Dos descubrimientos. Uno casual, otro no

El principal hallazgo facturado por el equipo de la Mars Gaming Expedition se sitúa en una montaña de casi 5.000 metros de altura sobre el nivel del mar. Son una serie de recintos rectangulares que podrían corresponderse con edificios. Tras estudiar la formaciones pensé que podría tratarse de una típica estructura inca conformada por un edificio tipo kallanka, acompañado, al menos, de otros cinco edificios más pequeños situados en torno a una plaza o kancha. Se trataba de la clásica distribución adoptada por algunos centros ceremoniales.

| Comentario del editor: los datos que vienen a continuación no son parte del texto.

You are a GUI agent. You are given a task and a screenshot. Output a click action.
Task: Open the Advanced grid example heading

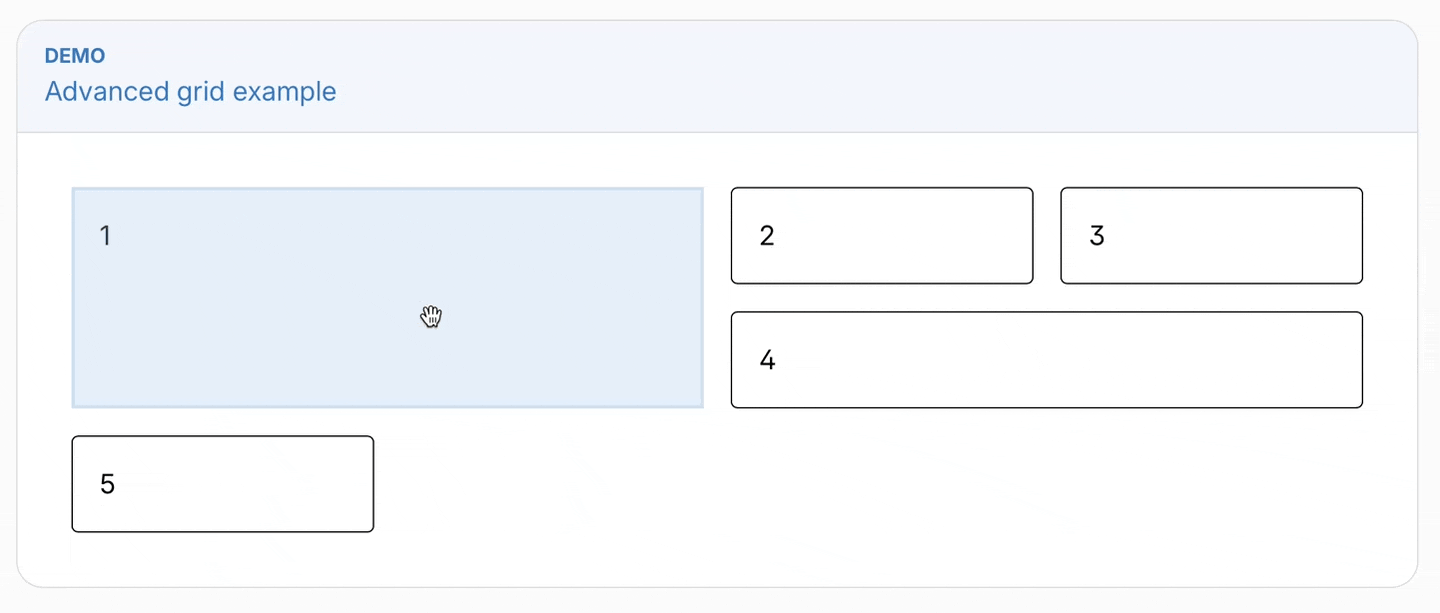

La importancia del yacimiento ha llevado al grupo de expertos a creer que en la montaña se llevaban a cabo rituales muy importantes y que se trataba de uno de los principales complejos sagrados del Reino Neoinca de Vilcabamba, aunque el lugar tal vez tuviera su origen en épocas anteriores; entre los ritos que se podían haber dado estaría el rito de los sacrificios humanos o Capacocha. También han descubierto, esta vez de manera casual, una "enorme necrópolis inca de decenas de tumbas situadas en cueva" sobre una colina de una hectárea a unos 3.700 metros de altitud.